Missing backoff: retrying immediately after a 429 instead of waiting the Retry-After interval.
Token sharing: multiple services sharing one API key. Rate limits are per-key, so a noisy service consumes quota for all others.
Client-Side Solutions
1. Respect Retry-After:
import time, requests
def api_call_with_backoff(url: str) -> dict:
for attempt in range(5):
response = requests.get(url)
if response.status_code == 429:
retry_after = int(response.headers.get('Retry-After', 60))
time.sleep(retry_after)
continue
response.raise_for_status()
return response.json()
raise Exception('Rate limit exceeded after 5 attempts')

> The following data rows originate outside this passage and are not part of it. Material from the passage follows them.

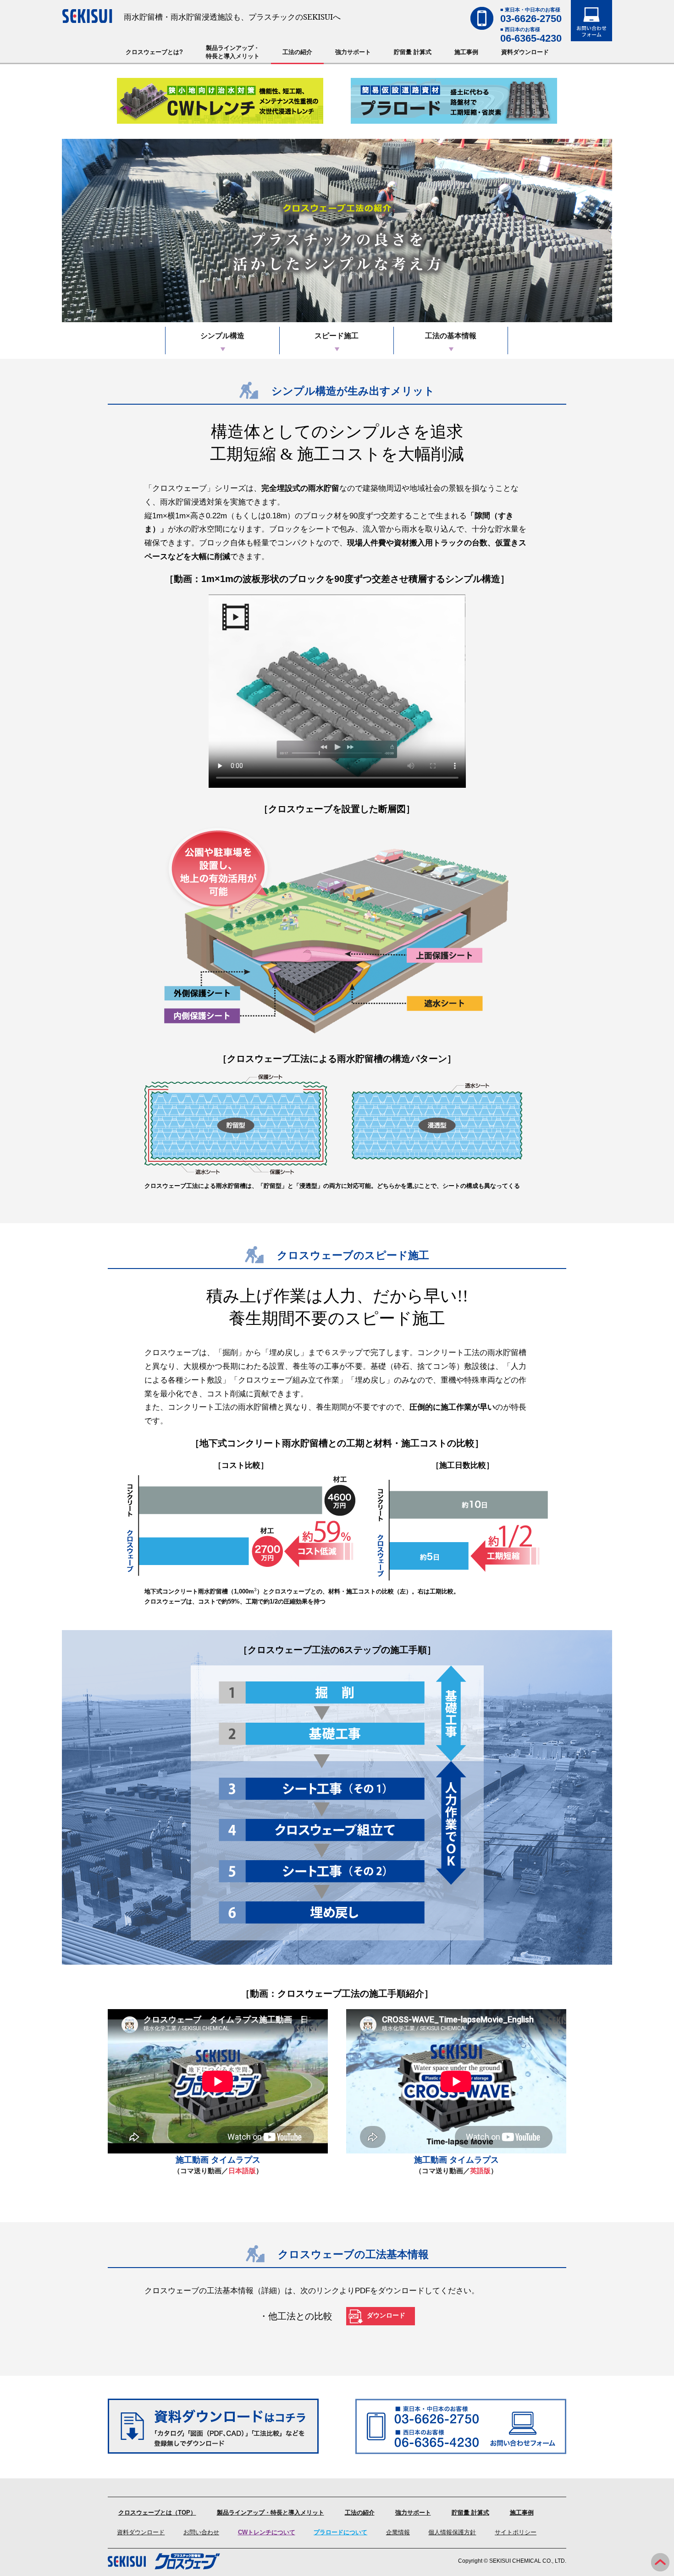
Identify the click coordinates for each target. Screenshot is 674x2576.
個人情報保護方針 (452, 2532)
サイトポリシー (515, 2532)
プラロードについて (340, 2532)
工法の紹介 (297, 52)
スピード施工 (337, 336)
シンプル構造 (222, 336)
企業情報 (398, 2532)
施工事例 (466, 52)
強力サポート (353, 52)
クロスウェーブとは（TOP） (157, 2512)
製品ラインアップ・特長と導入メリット (233, 52)
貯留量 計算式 (412, 52)
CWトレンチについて (266, 2532)
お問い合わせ (201, 2532)
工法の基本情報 (450, 336)
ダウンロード (386, 2315)
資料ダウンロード (525, 52)
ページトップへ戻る (660, 2562)
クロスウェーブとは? (154, 52)
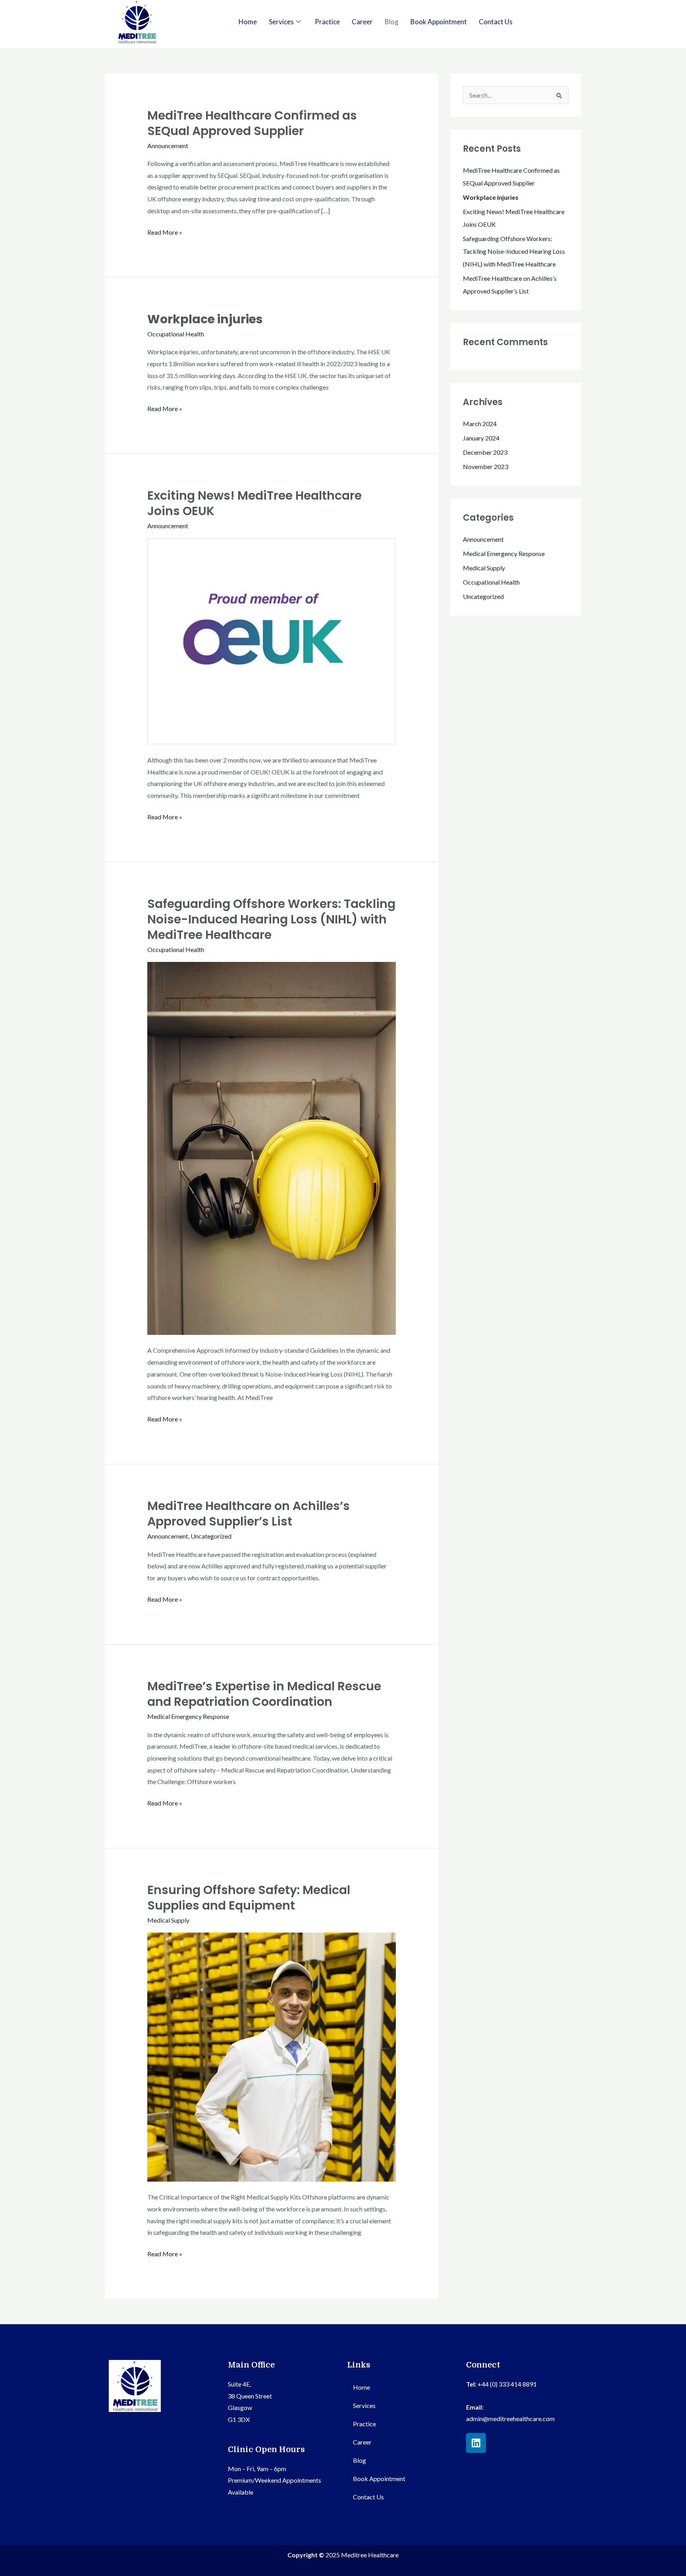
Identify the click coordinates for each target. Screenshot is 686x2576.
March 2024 (480, 423)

2. Token bucket / leaky bucket throttling:
import time
class RateLimiter:
def __init__(self, calls_per_second: float) -> None:
self.min_interval = 1.0 / calls_per_second
self.last_call = 0.0
def wait(self) -> None:
elapsed = time.monotonic() - self.last_call
if elapsed < self.min_interval:
time.sleep(self.min_interval - elapsed)
self.last_call = time.monotonic()
3. Exponential backoff with jitter — when Retry-After is absent:
import random
def backoff(attempt: int) -> float:
return min(2 ** attempt + random.uniform(0, 1), 60)

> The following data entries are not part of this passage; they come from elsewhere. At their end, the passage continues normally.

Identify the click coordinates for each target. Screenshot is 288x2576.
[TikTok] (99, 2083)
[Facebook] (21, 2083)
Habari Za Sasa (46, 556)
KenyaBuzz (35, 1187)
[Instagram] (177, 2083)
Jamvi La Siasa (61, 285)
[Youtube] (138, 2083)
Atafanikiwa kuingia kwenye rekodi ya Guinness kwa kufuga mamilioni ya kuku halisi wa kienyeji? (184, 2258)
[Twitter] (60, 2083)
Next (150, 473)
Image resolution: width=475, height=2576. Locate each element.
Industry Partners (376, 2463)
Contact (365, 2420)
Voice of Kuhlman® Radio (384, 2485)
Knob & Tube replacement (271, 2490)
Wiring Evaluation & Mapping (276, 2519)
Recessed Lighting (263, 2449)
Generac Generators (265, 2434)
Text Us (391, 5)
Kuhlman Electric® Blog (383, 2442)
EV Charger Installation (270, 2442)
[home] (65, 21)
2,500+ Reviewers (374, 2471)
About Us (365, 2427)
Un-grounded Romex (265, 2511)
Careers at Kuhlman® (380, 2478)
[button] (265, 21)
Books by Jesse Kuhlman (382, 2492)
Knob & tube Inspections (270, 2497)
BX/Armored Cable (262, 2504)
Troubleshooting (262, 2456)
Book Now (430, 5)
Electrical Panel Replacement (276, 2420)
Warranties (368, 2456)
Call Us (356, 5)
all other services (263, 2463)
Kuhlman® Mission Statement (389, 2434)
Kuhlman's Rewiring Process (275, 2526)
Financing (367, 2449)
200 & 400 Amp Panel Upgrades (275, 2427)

Jitter prevents the *thundering herd* problem when many clients retry simultaneously.
Server-Side Configuration
Nginx rate limiting:
limit_req_zone $binary_remote_addr zone=api:10m rate=100r/m;
location /api/ {
limit_req zone=api burst=20 nodelay;
limit_req_status 429;
}
Always set limit_req_status 429 — the default is 503, which is misleading (503 implies the server is down, not rate-limited).
Testing Rate Limits
# Fire 50 concurrent requests
seq 50 | xargs -P 50 -I{} curl -s -o /dev/null -w '%{http_code}\n' \
https://api.example.com/endpoint
# Using Apache Bench
ab -n 200 -c 50 https://api.example.com/endpoint
Rate Limit Bypass Prevention
Clients may attempt to bypass limits by rotating IP addresses or API keys. Defenses include: rate limiting by user ID (not just IP), detecting abnormal patterns with anomaly detection, and requiring authenticated access for high-quota endpoints.